One of the issues that has come up between abemaciclib and the other 2 agents is that abemaciclib is a little more different than the other 2. It can be dosed continuously because it doesn’t have as much neutropenia as the other 2 agents and it has a lot more diarrhea than the other 2 agents. All of them cause all those side effects, it’s just relative degree. So, they only saw a 21% rate of grade 3/4 diarrhea, which is actually substantially one-third of what has been seen with palbociclib and ribociclib. And the drug is given continuously rather than 3 weeks on, 1 week off. It’s definitely much less bone marrow suppressive. Diarrhea, however, was increased so they had a 9.5% rate of grade 3 diarrhea and a 27% rate of grade 2 diarrhea—grade 2 diarrhea being bothersome to patients. Now this can be easily controlled with the use of antidiarrheal therapy, but it is a real consideration for patients who might have an issue already with their GI track and diarrhea. On the other hand, if you have patients who have bone marrow infiltration or had a lot of radiation, this drug is going to be much better tolerated in terms of bone marrow tolerance. Obviously, there are no survival data, it’s still too early, but it’s just yet another feather in the cap of the cyclin-dependent kinase inhibitors.
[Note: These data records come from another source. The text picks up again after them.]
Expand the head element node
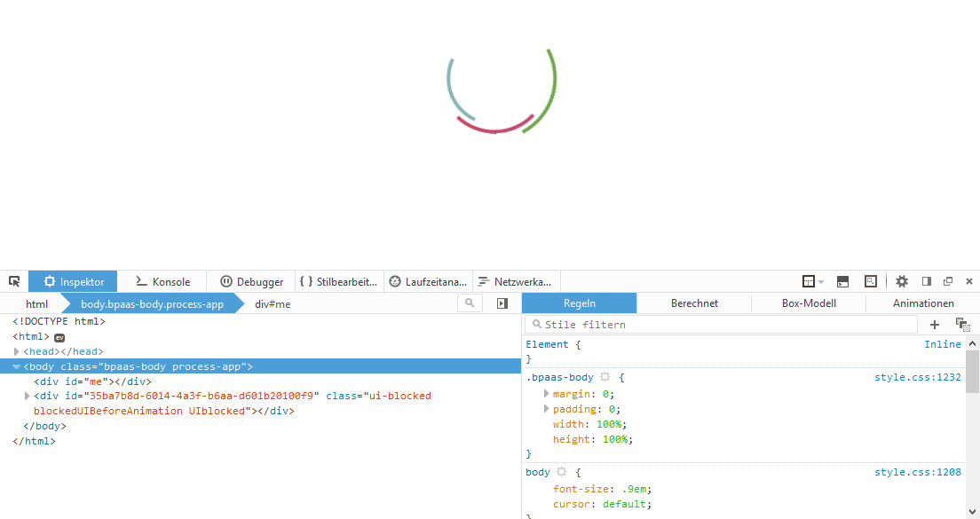 click(x=17, y=352)
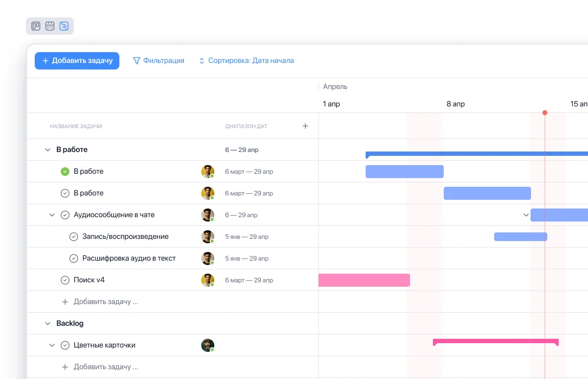The image size is (588, 379).
Task: Click the pink Поиск v4 Gantt bar
Action: tap(364, 280)
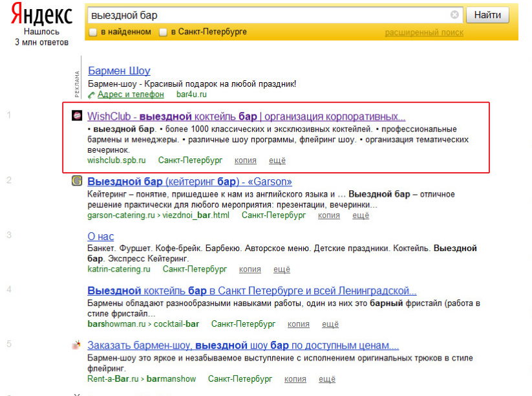Viewport: 532px width, 396px height.
Task: Click the Yandex logo
Action: click(41, 14)
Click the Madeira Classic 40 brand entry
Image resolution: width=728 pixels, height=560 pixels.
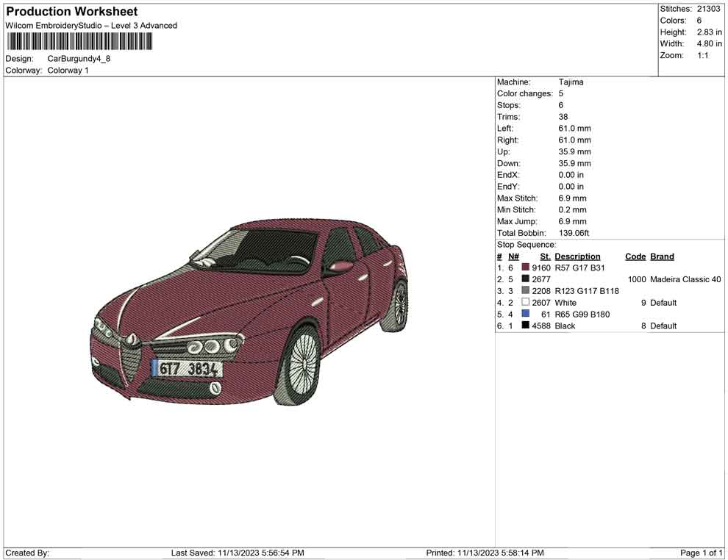[685, 279]
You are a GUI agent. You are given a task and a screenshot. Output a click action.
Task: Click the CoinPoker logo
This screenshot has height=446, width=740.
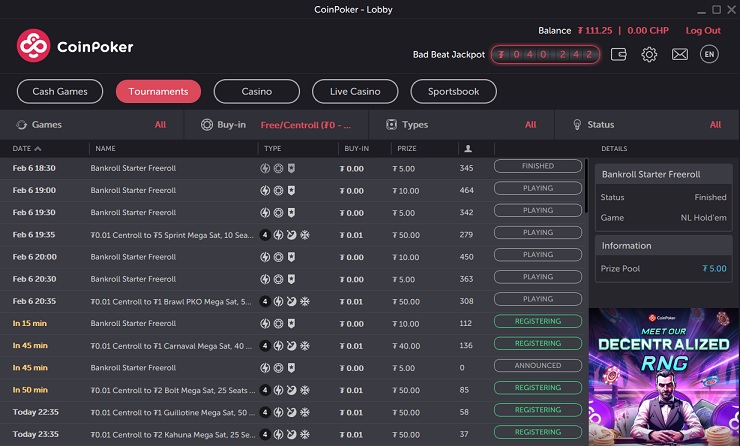pos(75,46)
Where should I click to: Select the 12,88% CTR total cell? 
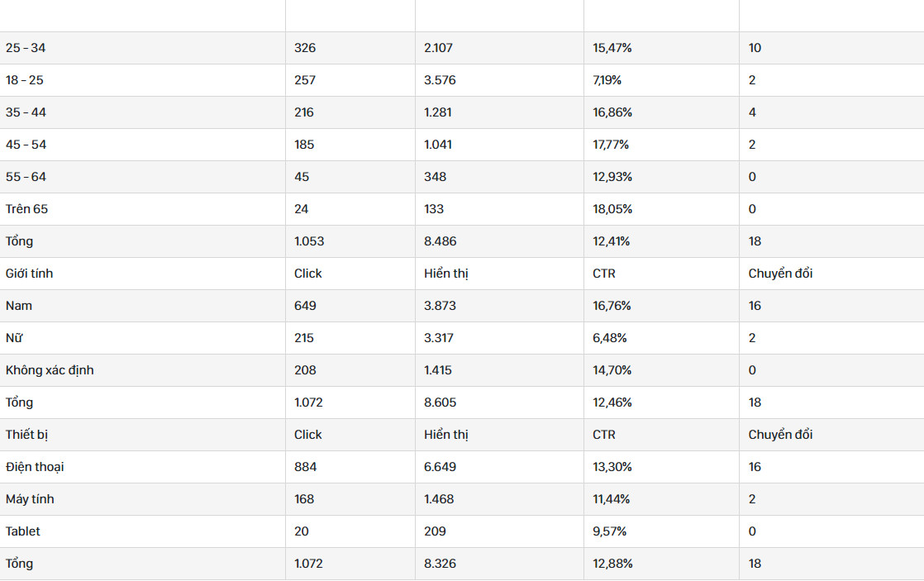661,564
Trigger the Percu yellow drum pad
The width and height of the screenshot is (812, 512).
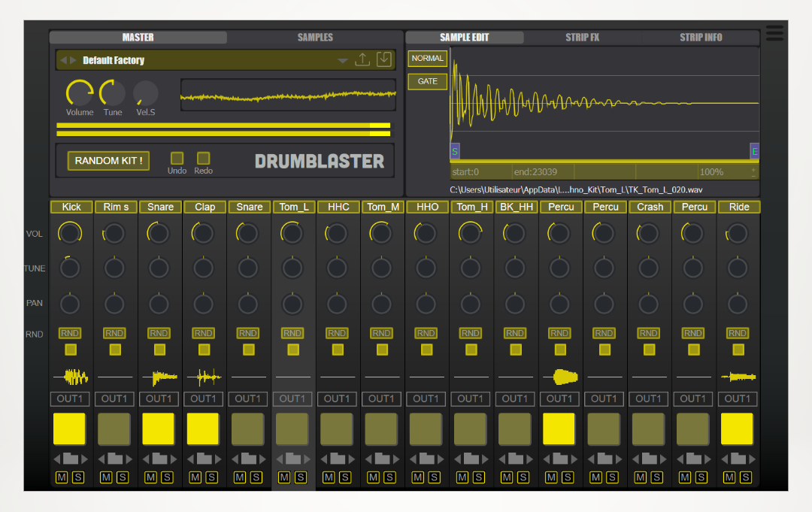(559, 429)
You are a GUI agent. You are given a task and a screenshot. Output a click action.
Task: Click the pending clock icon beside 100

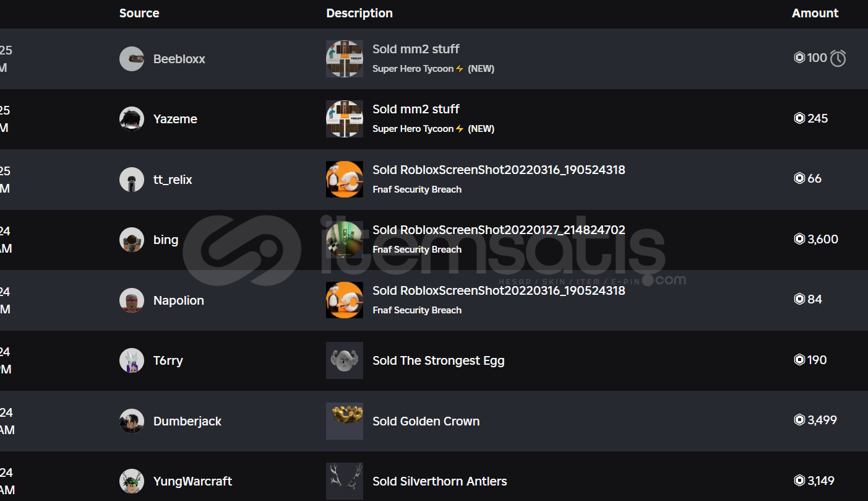(x=838, y=58)
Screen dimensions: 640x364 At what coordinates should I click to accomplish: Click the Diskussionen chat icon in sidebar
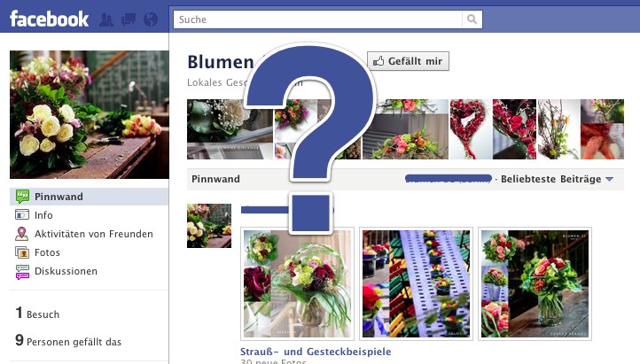coord(22,272)
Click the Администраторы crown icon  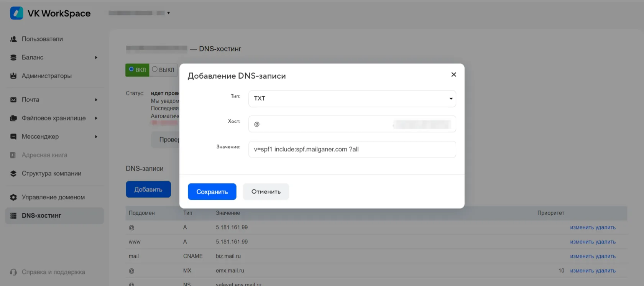click(13, 76)
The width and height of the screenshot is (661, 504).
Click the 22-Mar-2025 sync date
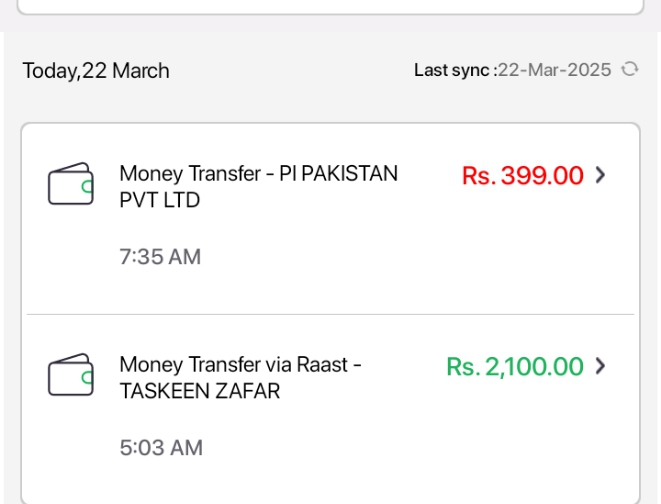[x=555, y=70]
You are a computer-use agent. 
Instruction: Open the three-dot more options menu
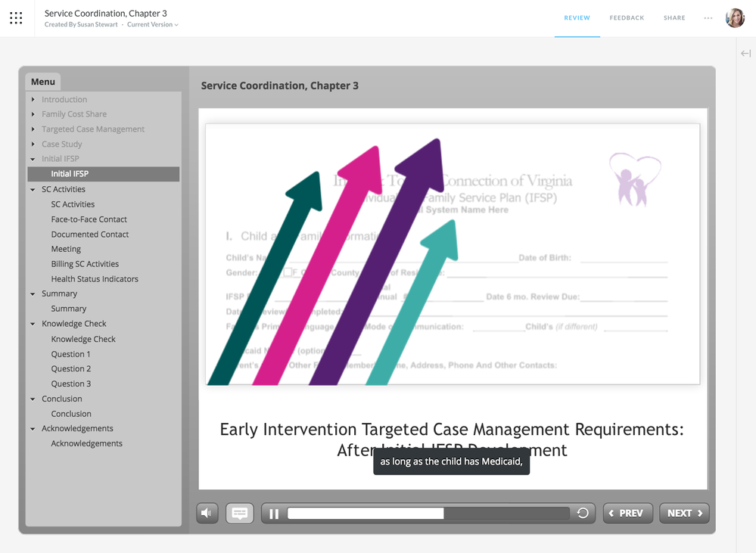[708, 18]
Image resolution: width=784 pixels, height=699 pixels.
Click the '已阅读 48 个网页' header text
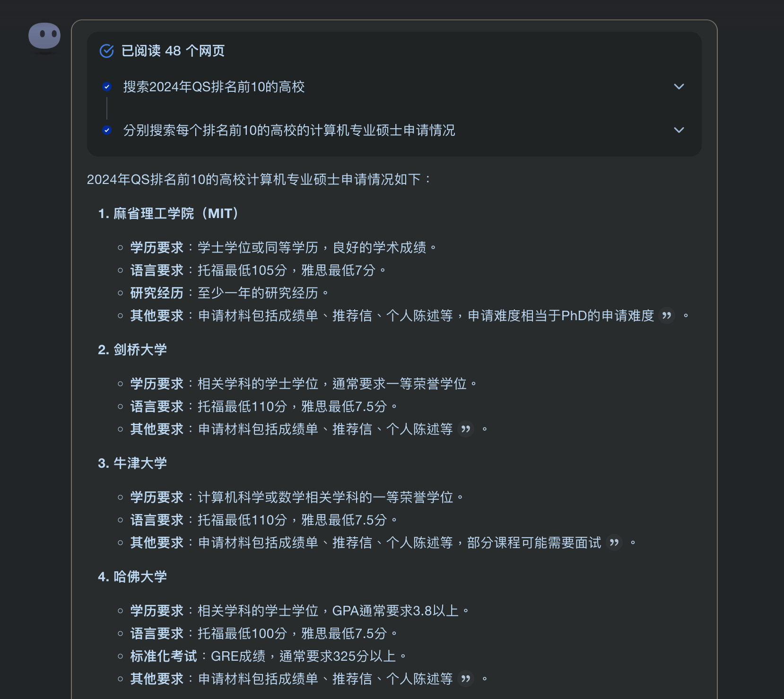[173, 51]
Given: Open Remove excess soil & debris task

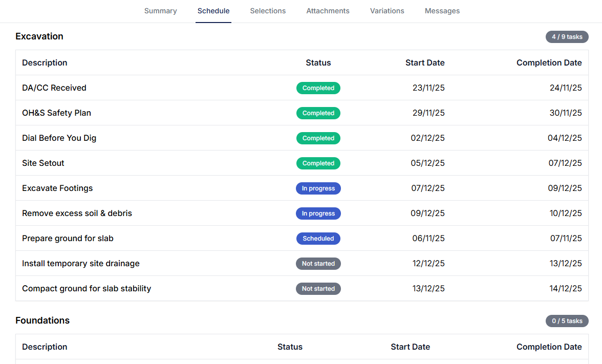Looking at the screenshot, I should (x=77, y=213).
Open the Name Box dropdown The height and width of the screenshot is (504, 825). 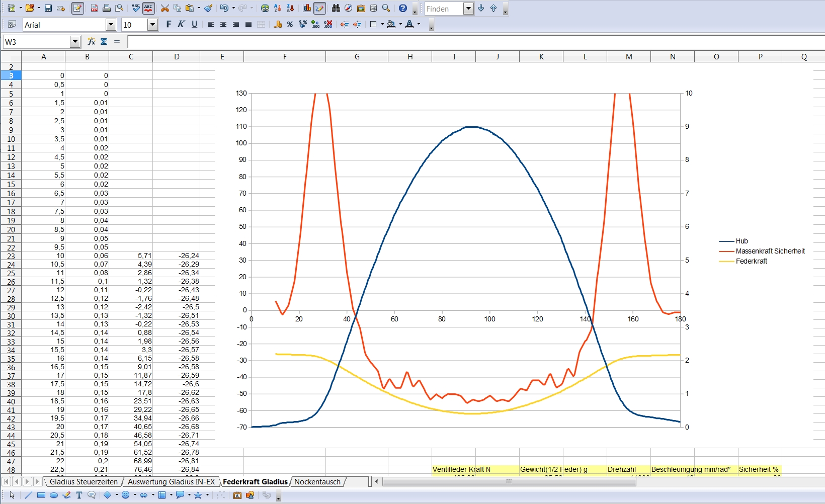click(x=75, y=42)
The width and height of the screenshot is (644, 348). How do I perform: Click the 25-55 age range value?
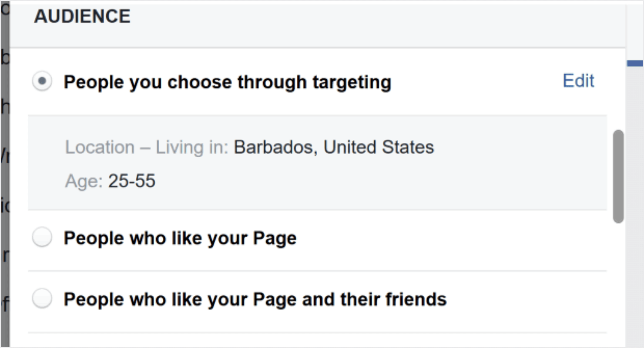(x=132, y=181)
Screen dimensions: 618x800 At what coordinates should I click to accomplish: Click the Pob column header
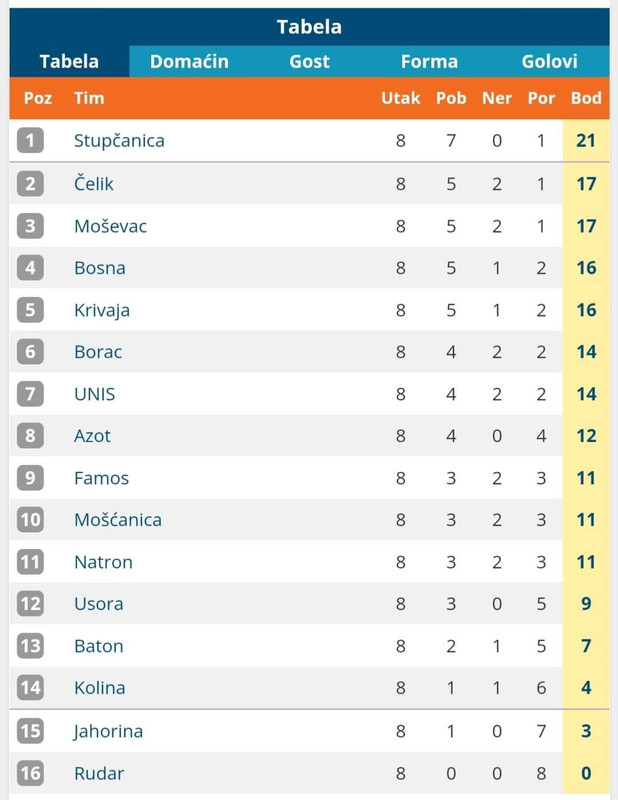click(451, 98)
Now we’re going to have a wealth of riches similar to what we had. We were talking about how it’s similar to aromatase inhibitors. We had the nonsteroidals and then we had exemestane as the steroidal. We have the 2—palbociclib, ribociclib—they’re similar, and abemaciclib, which is a little more different. The other thing about abemaciclib that is unique is that in the MONARCH-1 trial, we showed that the response rate—in patients who were reasonably heavily pretreated, no prior CDK4/6 drugs, to single-agent abemaciclib—was just under 20%: 19.7%. And in some cases, this was quite durable. So, we know it acts effectively as a single agent. There are a little data on palbociclib suggesting it has a lower but some efficacy as a single agent.

The question is, can we give these drugs in sequence, and how do we decide? Other than what I just suggested, the patient who has GI problems, you wouldn’t give her abemaciclib. The patient who has low counts, problems with count tolerance, you’d probably give abemaciclib over and above the other 2 agents. But then how else do we decide on this? What’s the right hormone therapy partner? We just don’t know yet. My suspicion is that we’re going to be giving palbociclib and/or ribociclib in the first-line setting because they came out first. And that was what we saw from the aromatase inhibitors. It lasted until they went off patent really.

So, we’re going to give those drugs first. And when patients progress, we’re going to consider a trial of abemaciclib either in combination or on its own as a way to look at a slightly different agent for effectiveness. But abemaciclib crosses the blood brain barrier. Maybe we’ll be giving it first-line more frequently than I’m thinking about now.

MONARCH 3 is the third of the 3 cyclin-independent inhibitors trials to report data in the first-line setting. Data are excellent, look fabulous, and further convince you, if you weren’t convinced already, that CDK4/6 inhibitors are here to stay and are helping our patients tremendously. What we’re looking forward to now is the adjuvant setting. We have some exciting data in the neoadjuvant setting showing that we can cause complete cell cycle suppression very rapidly. Now we’ll see if we can actually cure more women with hormone receptor-positive breast cancer, both from early and late relapses. It’s going to be a fascinating time to look at those data in the over 15,000 women who will be enrolled in adjuvant CDK4/6 inhibitor trials in the next short while.